Parents sportifs, enfants inactifs…

Chez les Laforest-Breton

Ayant tournoyé dans le milieu de la gymnastique pendant plusieurs années (en tant qu’athlète, entraîneur et juge), j’ai toujours considéré que la gymnastique était un sport complet, qui permettait le développement d’habiletés motrices, de la musculature, de la concentration et de la coordination. Dès l’âge de trois ans, j’inscrivais mon fils à des cours pour enfant. Pauvre lui! Je l’entraînais depuis les estrades, comportement de parent dont j’avais horreur lorsque j’étais moi-même entraîneur! J’ai rapidement mis fin à sa session, réalisant du coup que ce n’était pas « son sport ». Il a par la suite tenté le hockey (il pleurait dans son – trop grand – casque), le karaté (il angoissait de rater son kata), la natation (il a appris à nager, c’est tout). Jusqu’à ce qu’il commence le soccer, sport dont je ne connaissais rien, mais qui passionnait mon enfant. Il s’entraîne depuis 9 ans maintenant, et comme il le dit lui-même « le soccer, c’est ma passion! »

 

Chez les Surin

Lors des derniers Jeux du Canada qui se sont déroulés à Sherbrooke à l’été 2013, l’athlète Katherine Surin, âgée de 17 ans, a remporté la médaille de bronze au 400m féminin. Vous l’aurez deviné, Katherine est la fille de Bruny Surin. Ce ne doit pas être facile d’être « la fille de… », et je me suis demandé si Katherine s’était sentie obligée de pratiquer l’athlétisme. « Nos filles ont toujours bougé. Katherine court partout depuis qu’elle est toute petite, mais jusqu’à l’âge de 14 ans, elle préférait le tennis. La décision de quitter le tennis pour se diriger vers l’athlétisme est venue d’elle », me raconte Bianelle, sa maman, elle-même ex-championne de handball. L’important chez les Surin a toujours été d’avoir du plaisir dans la pratique d’activités physiques et surtout, d’être passionné. « Si les filles n’avaient pas voulu faire de sport, on aurait pu vivre avec ça. Nous ne leur avons jamais mis de pression.
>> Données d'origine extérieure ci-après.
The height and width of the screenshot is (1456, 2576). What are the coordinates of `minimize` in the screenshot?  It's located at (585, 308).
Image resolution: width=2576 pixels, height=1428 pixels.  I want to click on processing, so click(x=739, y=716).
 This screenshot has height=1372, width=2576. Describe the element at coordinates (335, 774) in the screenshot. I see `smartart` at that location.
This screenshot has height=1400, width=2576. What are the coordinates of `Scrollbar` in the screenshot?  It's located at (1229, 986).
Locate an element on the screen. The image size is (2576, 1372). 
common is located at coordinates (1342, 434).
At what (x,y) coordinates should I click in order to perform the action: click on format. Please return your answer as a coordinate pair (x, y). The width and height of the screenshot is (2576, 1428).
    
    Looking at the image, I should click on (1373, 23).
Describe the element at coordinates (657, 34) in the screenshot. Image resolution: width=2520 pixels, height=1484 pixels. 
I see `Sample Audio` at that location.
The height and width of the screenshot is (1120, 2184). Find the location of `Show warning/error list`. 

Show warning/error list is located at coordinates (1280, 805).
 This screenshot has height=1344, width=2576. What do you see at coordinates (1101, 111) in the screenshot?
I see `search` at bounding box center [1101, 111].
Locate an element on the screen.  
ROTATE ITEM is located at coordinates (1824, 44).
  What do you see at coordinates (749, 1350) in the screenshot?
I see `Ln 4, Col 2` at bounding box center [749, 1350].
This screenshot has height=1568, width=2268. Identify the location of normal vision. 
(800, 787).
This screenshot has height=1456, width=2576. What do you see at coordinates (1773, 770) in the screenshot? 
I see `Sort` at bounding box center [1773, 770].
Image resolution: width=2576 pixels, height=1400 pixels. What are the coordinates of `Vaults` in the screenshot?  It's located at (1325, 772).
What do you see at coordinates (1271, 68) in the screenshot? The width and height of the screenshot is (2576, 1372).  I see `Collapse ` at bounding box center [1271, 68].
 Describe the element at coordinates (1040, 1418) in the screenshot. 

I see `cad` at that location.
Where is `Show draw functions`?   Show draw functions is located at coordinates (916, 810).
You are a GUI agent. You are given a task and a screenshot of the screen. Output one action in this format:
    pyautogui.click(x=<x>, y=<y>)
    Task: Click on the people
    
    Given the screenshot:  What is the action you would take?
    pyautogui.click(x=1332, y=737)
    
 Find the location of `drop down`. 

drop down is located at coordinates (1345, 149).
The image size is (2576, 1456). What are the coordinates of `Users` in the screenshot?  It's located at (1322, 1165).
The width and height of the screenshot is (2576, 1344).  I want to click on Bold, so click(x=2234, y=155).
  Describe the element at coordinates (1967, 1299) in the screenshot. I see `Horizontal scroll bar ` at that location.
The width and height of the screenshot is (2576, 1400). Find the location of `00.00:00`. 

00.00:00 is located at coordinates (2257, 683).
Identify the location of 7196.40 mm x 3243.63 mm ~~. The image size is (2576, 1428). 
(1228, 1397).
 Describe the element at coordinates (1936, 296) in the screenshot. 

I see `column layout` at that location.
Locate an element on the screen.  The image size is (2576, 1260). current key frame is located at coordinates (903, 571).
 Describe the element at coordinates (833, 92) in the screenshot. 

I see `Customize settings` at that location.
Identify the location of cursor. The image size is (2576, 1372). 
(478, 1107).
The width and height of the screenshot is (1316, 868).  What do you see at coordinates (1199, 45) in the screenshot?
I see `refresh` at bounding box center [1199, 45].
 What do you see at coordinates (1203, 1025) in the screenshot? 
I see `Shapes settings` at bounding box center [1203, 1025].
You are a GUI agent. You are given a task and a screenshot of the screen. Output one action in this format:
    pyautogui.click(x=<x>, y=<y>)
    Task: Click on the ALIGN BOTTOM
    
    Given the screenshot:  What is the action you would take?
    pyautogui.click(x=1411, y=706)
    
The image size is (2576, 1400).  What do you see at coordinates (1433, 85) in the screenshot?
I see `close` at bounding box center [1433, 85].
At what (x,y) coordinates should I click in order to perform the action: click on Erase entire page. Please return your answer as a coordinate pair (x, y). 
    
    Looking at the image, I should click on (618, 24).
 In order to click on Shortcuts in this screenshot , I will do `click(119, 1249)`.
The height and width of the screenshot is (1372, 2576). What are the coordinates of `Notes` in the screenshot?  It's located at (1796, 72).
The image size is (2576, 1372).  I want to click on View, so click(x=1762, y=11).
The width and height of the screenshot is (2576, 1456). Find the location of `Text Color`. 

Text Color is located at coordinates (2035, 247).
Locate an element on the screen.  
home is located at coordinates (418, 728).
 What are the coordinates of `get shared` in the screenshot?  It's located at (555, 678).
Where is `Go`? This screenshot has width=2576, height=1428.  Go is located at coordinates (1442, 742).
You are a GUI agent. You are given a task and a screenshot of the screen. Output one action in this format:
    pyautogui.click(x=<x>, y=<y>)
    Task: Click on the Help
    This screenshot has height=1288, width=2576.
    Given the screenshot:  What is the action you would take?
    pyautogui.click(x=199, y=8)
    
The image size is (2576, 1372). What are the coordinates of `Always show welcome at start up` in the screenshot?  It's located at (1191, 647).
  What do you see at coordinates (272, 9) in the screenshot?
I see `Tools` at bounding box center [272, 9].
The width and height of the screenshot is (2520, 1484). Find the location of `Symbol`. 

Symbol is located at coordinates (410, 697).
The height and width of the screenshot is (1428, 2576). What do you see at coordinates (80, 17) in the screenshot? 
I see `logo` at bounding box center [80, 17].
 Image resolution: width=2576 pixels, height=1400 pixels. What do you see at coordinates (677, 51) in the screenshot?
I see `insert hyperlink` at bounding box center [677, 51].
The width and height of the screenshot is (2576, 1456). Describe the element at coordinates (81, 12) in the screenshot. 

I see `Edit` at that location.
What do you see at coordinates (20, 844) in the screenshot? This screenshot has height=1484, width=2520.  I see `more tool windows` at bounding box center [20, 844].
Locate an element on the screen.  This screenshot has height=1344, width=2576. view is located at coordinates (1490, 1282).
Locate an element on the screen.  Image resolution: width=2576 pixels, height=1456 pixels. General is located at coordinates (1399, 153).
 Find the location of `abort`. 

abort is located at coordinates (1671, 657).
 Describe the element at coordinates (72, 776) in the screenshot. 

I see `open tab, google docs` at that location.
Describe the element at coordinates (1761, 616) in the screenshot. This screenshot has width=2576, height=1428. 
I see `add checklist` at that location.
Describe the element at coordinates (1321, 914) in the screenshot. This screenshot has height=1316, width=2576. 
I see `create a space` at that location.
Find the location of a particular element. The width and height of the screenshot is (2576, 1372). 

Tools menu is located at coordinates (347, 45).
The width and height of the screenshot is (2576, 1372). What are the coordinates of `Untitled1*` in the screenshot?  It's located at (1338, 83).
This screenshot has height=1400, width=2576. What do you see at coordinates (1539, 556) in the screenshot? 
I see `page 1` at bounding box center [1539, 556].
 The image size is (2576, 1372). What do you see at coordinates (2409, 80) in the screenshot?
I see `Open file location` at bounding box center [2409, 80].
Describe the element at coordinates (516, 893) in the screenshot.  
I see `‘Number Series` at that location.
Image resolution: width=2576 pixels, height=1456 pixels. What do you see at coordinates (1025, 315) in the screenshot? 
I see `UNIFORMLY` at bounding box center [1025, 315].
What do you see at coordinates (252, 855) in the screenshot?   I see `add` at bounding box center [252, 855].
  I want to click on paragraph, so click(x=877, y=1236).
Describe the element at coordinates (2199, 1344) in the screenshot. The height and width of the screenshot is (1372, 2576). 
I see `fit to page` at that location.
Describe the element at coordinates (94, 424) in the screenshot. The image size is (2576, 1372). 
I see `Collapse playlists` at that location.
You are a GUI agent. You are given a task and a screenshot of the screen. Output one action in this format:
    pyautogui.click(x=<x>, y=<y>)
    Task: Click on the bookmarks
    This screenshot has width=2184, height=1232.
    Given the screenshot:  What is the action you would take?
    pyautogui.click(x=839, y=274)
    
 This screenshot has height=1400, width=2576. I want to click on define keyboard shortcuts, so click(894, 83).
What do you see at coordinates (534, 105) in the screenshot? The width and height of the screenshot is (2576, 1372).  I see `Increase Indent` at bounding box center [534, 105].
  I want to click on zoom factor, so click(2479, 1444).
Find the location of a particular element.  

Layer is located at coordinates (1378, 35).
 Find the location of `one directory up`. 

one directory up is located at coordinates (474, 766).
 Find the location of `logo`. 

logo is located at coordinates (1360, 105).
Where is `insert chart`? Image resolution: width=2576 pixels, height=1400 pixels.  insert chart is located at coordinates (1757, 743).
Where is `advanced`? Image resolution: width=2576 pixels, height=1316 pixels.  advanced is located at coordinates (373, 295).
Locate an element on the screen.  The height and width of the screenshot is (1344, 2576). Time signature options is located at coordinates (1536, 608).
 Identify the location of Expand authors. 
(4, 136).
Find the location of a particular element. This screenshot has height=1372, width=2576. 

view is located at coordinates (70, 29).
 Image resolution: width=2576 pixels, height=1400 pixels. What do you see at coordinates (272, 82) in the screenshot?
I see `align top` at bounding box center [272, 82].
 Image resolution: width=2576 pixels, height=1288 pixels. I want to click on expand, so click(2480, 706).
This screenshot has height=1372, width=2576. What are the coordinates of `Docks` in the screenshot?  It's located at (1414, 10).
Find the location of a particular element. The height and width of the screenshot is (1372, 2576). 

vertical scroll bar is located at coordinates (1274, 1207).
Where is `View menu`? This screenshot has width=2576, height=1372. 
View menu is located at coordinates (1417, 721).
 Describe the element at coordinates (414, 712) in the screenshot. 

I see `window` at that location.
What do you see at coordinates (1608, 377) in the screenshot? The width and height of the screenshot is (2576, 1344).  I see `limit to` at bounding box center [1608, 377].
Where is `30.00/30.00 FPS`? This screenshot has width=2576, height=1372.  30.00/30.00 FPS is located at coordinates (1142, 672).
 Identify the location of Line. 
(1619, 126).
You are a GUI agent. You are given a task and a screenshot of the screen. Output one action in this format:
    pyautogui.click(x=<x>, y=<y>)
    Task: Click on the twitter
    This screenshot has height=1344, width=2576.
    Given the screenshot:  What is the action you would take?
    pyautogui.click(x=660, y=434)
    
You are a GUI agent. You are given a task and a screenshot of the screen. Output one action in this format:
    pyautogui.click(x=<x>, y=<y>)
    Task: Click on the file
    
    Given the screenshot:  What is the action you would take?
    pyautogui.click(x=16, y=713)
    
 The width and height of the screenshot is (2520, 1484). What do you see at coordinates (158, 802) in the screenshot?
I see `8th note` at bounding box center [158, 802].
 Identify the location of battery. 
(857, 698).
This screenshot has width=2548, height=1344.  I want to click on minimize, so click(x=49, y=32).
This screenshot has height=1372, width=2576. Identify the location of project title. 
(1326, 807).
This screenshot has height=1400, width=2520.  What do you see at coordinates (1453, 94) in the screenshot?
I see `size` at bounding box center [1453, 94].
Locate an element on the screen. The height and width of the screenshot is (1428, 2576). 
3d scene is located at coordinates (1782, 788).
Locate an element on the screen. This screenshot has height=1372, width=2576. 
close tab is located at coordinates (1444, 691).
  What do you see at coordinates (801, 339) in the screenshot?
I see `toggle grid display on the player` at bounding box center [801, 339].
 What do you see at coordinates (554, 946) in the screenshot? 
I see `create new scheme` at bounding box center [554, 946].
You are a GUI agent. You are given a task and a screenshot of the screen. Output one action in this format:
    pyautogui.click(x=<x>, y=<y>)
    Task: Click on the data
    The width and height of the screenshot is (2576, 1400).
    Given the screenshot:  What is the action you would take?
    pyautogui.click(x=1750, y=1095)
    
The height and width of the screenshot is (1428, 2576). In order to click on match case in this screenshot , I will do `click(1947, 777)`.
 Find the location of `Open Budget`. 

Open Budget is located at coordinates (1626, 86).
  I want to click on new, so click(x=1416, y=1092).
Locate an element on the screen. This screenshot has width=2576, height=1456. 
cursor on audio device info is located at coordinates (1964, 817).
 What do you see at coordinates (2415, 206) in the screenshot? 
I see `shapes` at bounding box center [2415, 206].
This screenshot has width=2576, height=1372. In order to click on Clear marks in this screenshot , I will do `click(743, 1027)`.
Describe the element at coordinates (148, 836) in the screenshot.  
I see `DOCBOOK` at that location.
Par contre, Bruny et moi savons ce que c’est que de s’entraîner intensivement, alors nous serons aptes à les accompagner dans leur développement d’athlète », poursuit Bianelle.

 

Accepter son enfant tel qu’il est

Il arrive aussi que les enfants ne soient carrément pas intéressés par l’activité physique, comme c’est le cas pour Samuel, un ami de mon fils qui n’a vraiment pas l’âme d’un sportif. Son père a pourtant a été champion de soccer dans son pays d’origine, et est aujourd’hui entraîneur d’une équipe de la relève et impliqué dans plusieurs associations sportives. Il m’a d’ailleurs confié être un peu déçu de voir que son fils ne démontrait pas d’intérêt pour le soccer, ni même une activité physique en général…

 

Dans tous les cas, l’important est de respecter son enfant. En tant qu’adultes, n’aimons-nous pas que notre entourage respecte nos intérêts, même s’il ne les partage pas? Je suis d’avis que les enfants ont droit au même traitement.

 

Votre enfant n’est pas aussi actif que vous? Ne jetez pas la serviette! Proposez-lui  différentes avenues pour intégrer l’activité physique à son quotidien. Ces expériences lui permettront de développer ses intérêts – et peut-être même d’y trouver une passion!

 

  • Regardez des vidéos et des épreuves sportives à la télé ou sur Internet pour qu’il y trouve l’inspiration. Mieux encore : assistez à des rencontres sportives, qu’elles soient de niveau professionnel ou amateur.
  • Proposez-lui de se rendre à l’école ou chez les amis à pied, en vélo, en patins ou en planche à roulettes!  
  • Intéressez-vous à ses loisirs favoris et pratiquez-les avec lui en y intégrant des éléments actifs. Il aime lire? Marchez ensemble pour aller à la bibliothèque! Il aime le cinéma? Allez louer un film en vélo!
  • Gardez en tête que le sport n’est pas la seule façon d’être actif. Jouer dehors avec des amis, danser, construire un igloo ou se balader en forêt sont des activités qui font bouger!

 

Il est possible de vivre une période de deuil lorsque l’on constate, en tant que sportif, que notre enfant ne suivra pas nos traces. J’imagine que c’est le même sentiment que vit un chef d’entreprise dont l’enfant ne prendra pas la relève. Dans tous les cas, il est de mise de respecter la personnalité et le rythme de votre enfant. Les moments que vous partagerez ensemble créeront un sentiment de bien-être et de confiance qui, au final, pourraient bien aboutir à une activité sportive, que ce soit un sport qui vous est familier ou non!

 

Pour savoir comment influencer positivement votre enfant, lisez ce texte!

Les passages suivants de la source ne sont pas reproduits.